Intel MPI uses runtime settings to determine which scheduler to use, and we configure these settings for you in each impi module, so you should not need to make any adjustments or recompile Intel MPI applications.

In addition to Intel MPI and Open MPI v4.1.0, we are also providing a new installation of MVAPICH2 for use in PBS jobs; it should not be integrated into any Slurm workflows.

During the transition, nodes configured for PBS will show only PBS MPI modules and likewise with Slurm nodes. You will see both sets of modules on the login nodes, however, so be mindful of which module you need to use. Once all resources have been migrated to PBS, the old Slurm MPI installations will be deleted from the system.

MPI library Slurm-enabled versions PBS-enabled versions
Open MPI 3.0.x, 3.1.x, 4.0.3, 4.0.5 4.1.0
Intel MPI All versions All versions
MVAPICH2   2.3.5

 


Slurm commands and PBS equivalents

The submission and query commands have obvious analogs between Slurm and PBS. Use qsub instead of sbatch/salloc/srun to submit jobs (or qsubcasper as noted above). Use qstat instead of squeue to query running and pending jobs. Note that we cache some qstat output to reduce load on the scheduler, so there can be a small (10 seconds or less) delay in the output. You can obtain output similar to scontrol show job using qstat -f, though we request that you use this formulation of qstat sparingly since it is a computationally expensive command.

There are other Slurm commands with no clear analogs in PBS. Most notably, users could query information about past jobs in Slurm using sacct. CISL maintains a utility called qhist that can provide much of the same information from PBS (on both Cheyenne and Casper).

Slurm also has a command, sprio, that provides information about your job’s priority among all active jobs. There is no PBS equivalent for this command.


Q&A

How can I submit a job with a success dependency on another job? Can I create dependencies between Cheyenne and Casper jobs?

In general, dependencies work in the same fashion as they do on Cheyenne. See this example. Dependencies between Cheyenne and Casper jobs are currently not supported, though this is a capability we are looking to add in the future.
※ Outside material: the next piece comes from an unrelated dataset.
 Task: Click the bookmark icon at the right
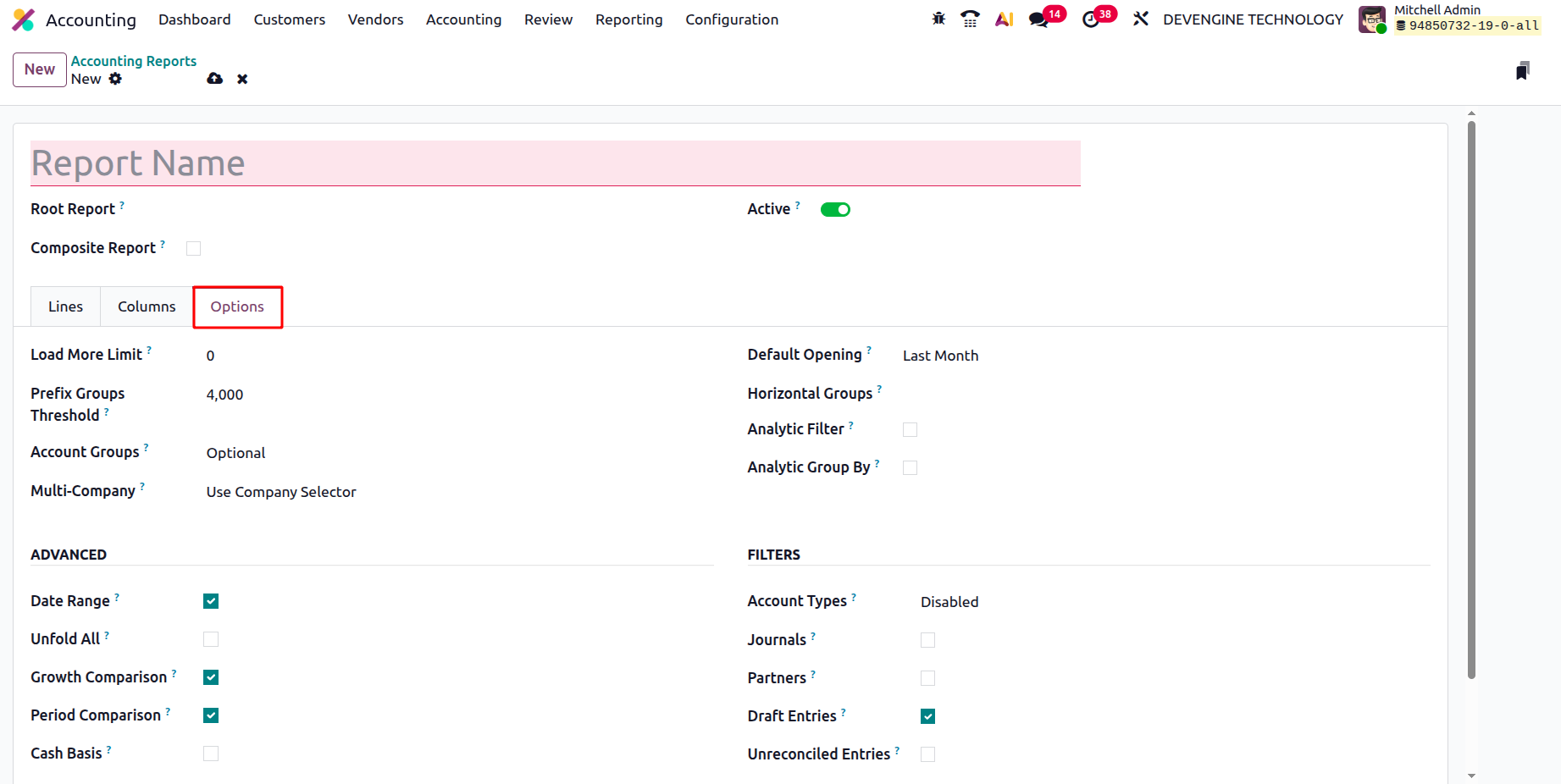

What about JupyterHub, FastX, and TurboVNC?

The JupyterHub job spawner will continue to use Slurm until existing Casper nodes are transitioned to PBS (between March 24 and April 7). When transitioned, JupyterHub jobs will use PBS syntax for both Cheyenne and Casper jobs. Only use GPU flags when creating a Casper server.
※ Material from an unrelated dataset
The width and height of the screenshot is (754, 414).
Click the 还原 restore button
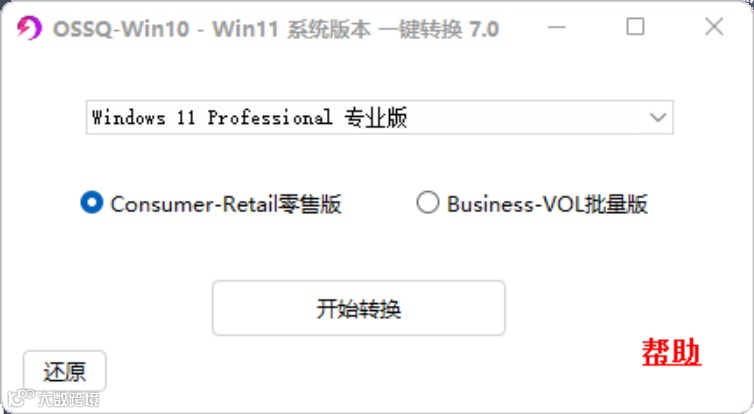tap(64, 371)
FastX sessions will continue operating as documented. The vncmgr script for starting VNC sessions will be migrated from Slurm to PBS on March 24.

I use Dask-jobqueue to submit to Slurm. How should I migrate this workflow?

The Dask-jobqueue project has support for both PBS and Slurm. Please see the official documentation for guidance on converting SLURMCluster usage to PBSCluster. Using the correct queue in your cluster object will ensure that the workers are launched on the correct system.

Is there any quick conversion guide between Slurm and PBS commands and directives?

A comparison of frequently used commands and syntax is available here.

Is there a utility that will convert my Slurm scripts into PBS scripts?

We do not offer a utility to auto-convert Slurm scripts to PBS scripts. While such a utility might provide some convenience, the breadth of use cases submitted to the scheduler would result in errors, and it is simply impractical to account for the many edge cases.